ABOUT THIS EXERCISE: Transcribe exactly, leaving out pictures, the lines from the one that holds "Open the featured Collection thumbnail" through the end of the data below, including both end lines and no others.

EXTRACTED MATERIAL:

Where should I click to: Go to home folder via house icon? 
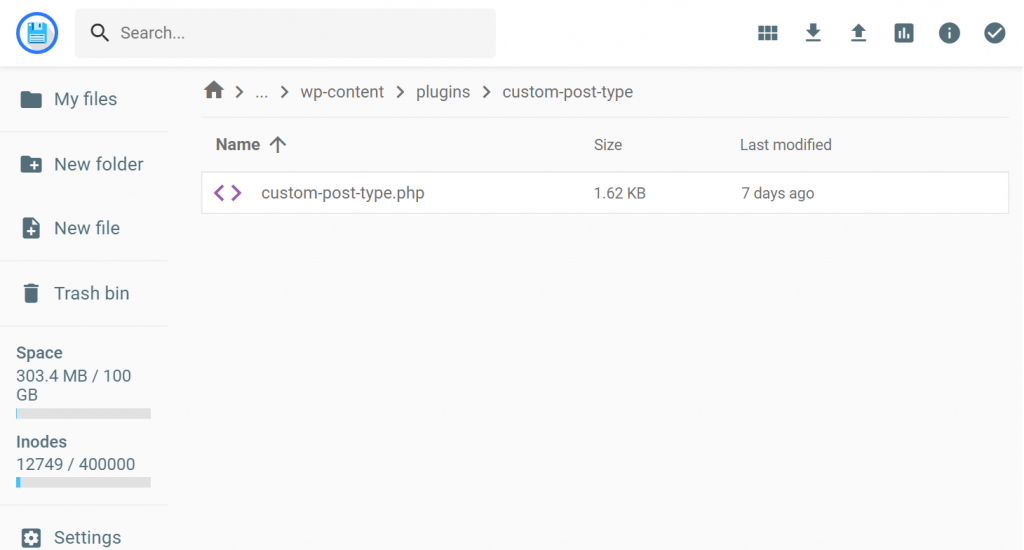coord(213,91)
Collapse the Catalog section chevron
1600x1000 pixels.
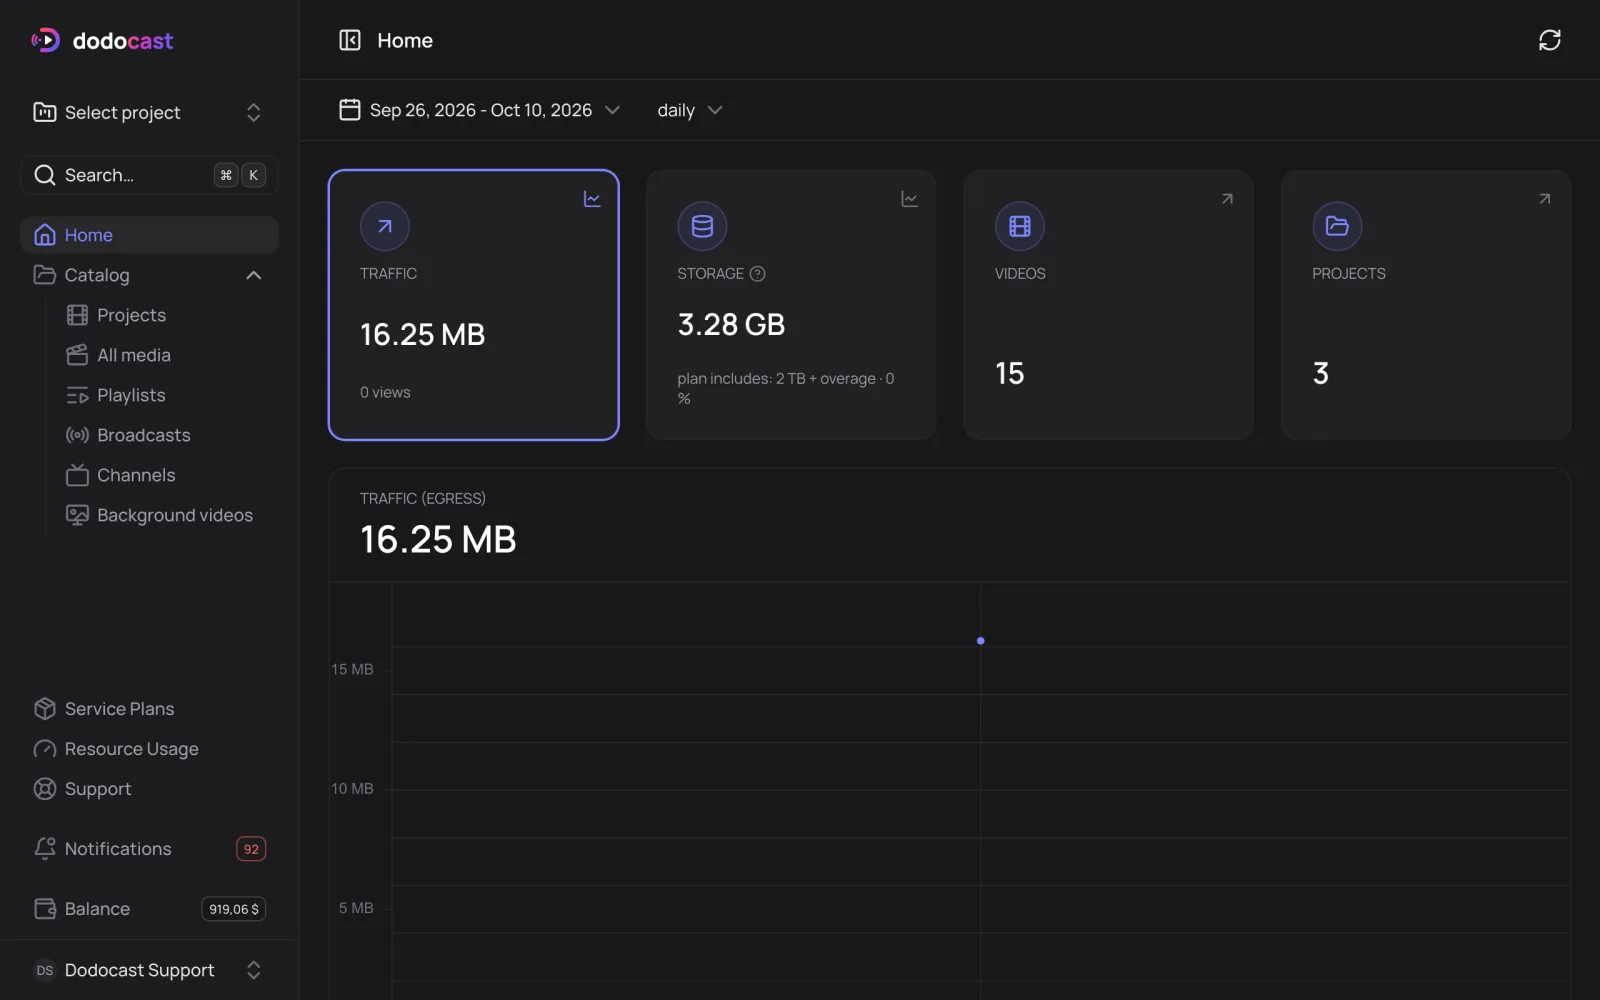click(254, 275)
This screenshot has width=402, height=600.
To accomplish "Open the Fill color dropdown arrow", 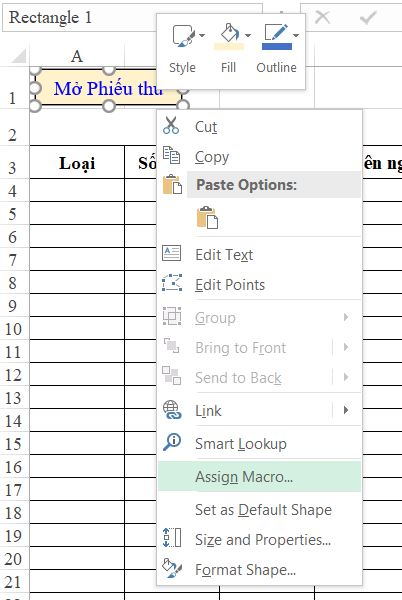I will [x=248, y=35].

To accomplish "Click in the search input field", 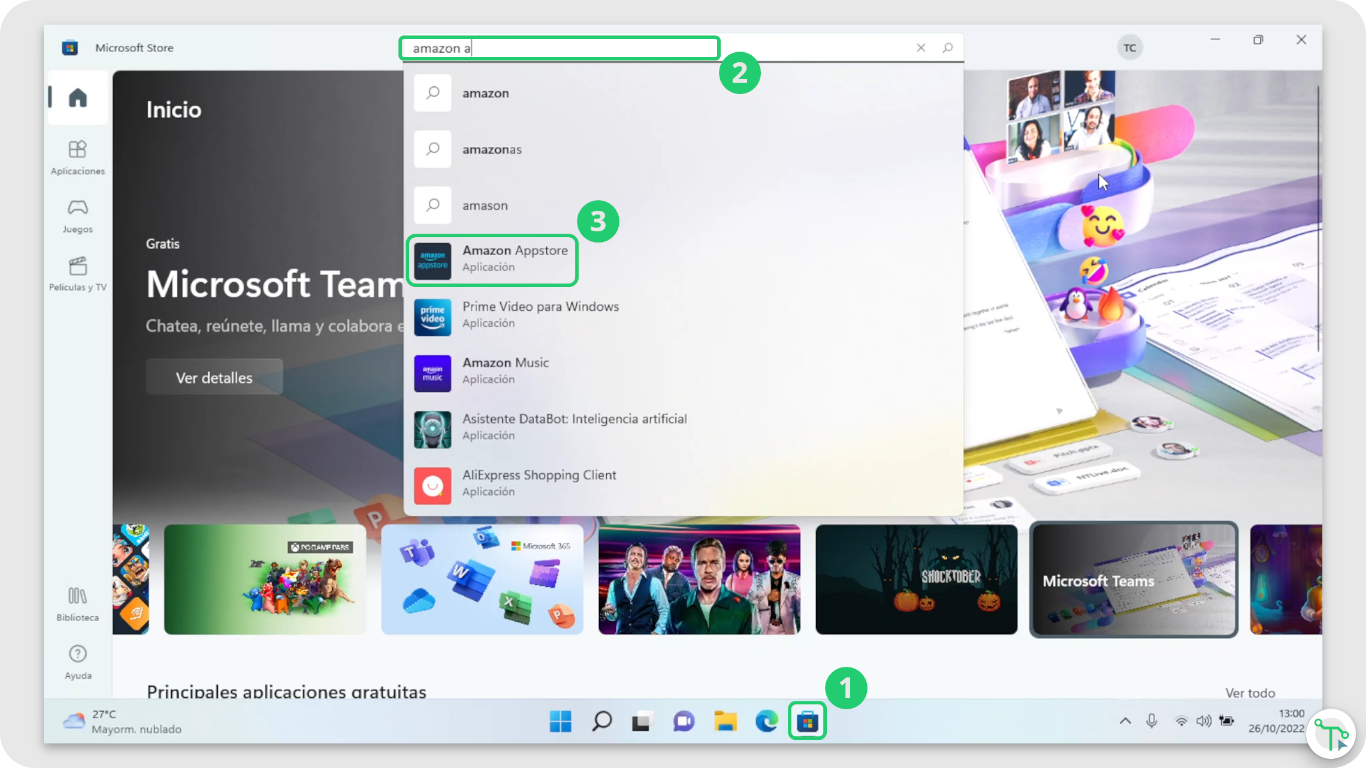I will pos(560,48).
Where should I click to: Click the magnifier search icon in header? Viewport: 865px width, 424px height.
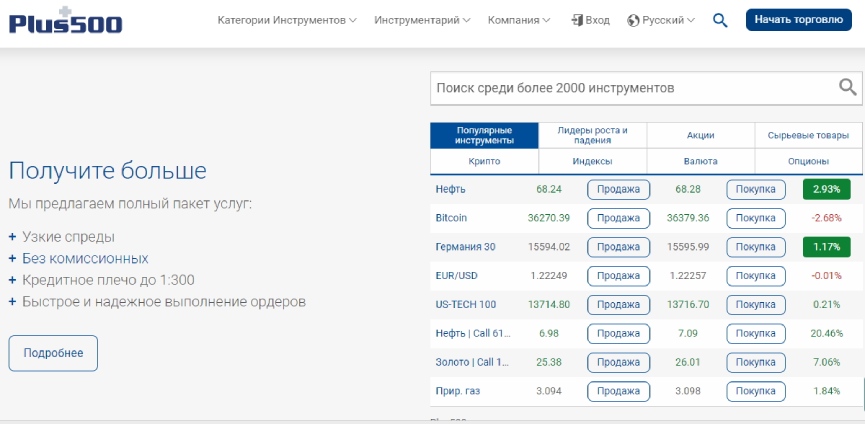[x=720, y=20]
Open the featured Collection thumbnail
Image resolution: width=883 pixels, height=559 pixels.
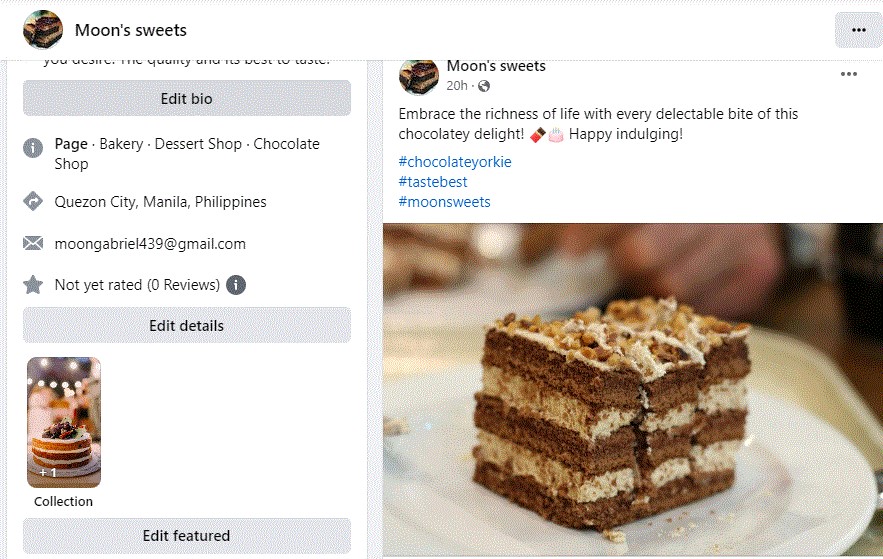[64, 422]
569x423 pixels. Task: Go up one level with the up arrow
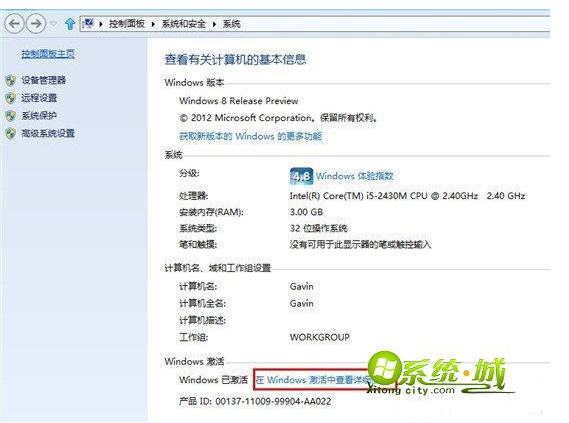[x=70, y=24]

EXPECTED ANSWER:
Open the featured Collection thumbnail
Image resolution: width=883 pixels, height=559 pixels.
[64, 422]
569x423 pixels. Task: Go up one level with the up arrow
[x=70, y=24]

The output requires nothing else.